-- Opening Marker --

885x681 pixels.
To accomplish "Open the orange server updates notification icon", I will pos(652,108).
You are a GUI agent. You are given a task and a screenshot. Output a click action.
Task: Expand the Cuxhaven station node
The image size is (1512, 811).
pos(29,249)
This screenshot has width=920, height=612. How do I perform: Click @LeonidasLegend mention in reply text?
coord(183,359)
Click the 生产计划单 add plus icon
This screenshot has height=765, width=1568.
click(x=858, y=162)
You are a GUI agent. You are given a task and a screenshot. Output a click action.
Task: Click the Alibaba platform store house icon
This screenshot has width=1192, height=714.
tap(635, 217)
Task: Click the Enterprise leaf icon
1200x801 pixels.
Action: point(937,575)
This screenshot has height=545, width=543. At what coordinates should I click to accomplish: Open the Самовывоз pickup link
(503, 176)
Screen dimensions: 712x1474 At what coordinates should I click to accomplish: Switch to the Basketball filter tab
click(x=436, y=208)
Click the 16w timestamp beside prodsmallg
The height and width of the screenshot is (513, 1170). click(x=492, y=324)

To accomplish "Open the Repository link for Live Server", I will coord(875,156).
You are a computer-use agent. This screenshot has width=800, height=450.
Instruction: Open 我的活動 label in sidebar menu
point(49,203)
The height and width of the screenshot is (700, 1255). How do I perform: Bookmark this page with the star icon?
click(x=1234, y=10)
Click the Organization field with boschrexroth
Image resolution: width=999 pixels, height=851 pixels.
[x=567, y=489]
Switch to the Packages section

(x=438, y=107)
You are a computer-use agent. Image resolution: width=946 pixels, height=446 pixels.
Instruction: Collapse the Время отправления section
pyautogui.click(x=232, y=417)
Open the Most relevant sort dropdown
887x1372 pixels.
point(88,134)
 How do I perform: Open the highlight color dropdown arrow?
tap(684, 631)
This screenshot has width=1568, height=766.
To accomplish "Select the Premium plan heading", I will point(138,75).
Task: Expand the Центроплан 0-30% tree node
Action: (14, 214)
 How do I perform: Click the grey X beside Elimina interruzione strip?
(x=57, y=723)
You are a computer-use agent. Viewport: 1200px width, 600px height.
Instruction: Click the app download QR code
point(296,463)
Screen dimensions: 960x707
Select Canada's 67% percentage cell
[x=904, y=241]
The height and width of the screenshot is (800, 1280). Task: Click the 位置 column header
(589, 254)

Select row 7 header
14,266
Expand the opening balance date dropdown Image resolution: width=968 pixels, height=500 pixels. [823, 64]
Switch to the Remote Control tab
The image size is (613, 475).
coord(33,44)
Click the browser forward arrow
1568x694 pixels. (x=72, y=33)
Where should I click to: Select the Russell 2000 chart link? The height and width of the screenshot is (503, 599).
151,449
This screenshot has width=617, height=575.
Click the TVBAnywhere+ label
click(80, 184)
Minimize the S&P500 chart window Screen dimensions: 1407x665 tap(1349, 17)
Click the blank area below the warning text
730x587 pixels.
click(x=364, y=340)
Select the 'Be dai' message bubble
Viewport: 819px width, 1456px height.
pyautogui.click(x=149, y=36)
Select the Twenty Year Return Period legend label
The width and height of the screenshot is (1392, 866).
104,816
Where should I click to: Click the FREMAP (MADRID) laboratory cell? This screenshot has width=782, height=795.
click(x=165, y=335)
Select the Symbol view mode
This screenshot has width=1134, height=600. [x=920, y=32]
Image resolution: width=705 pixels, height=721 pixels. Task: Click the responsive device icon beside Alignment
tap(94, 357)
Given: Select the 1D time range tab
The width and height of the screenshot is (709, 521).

-- Closing Marker --

• [WHAT TO WORK ON]
Could you reproduce the lines above, from the one that holds "Minimize the S&P500" through the last, exactly as they stand?

• [RESPONSE AREA]
Minimize the S&P500 chart window Screen dimensions: 1407x665 tap(1349, 17)
Click the blank area below the warning text
730x587 pixels.
click(x=364, y=340)
Select the 'Be dai' message bubble
Viewport: 819px width, 1456px height.
pyautogui.click(x=149, y=36)
Select the Twenty Year Return Period legend label
The width and height of the screenshot is (1392, 866).
104,816
Where should I click to: Click the FREMAP (MADRID) laboratory cell? This screenshot has width=782, height=795.
click(x=165, y=335)
Select the Symbol view mode
This screenshot has width=1134, height=600. [x=920, y=32]
Image resolution: width=705 pixels, height=721 pixels. Task: Click the responsive device icon beside Alignment
tap(94, 357)
Given: Select the 1D time range tab
The width and height of the screenshot is (709, 521).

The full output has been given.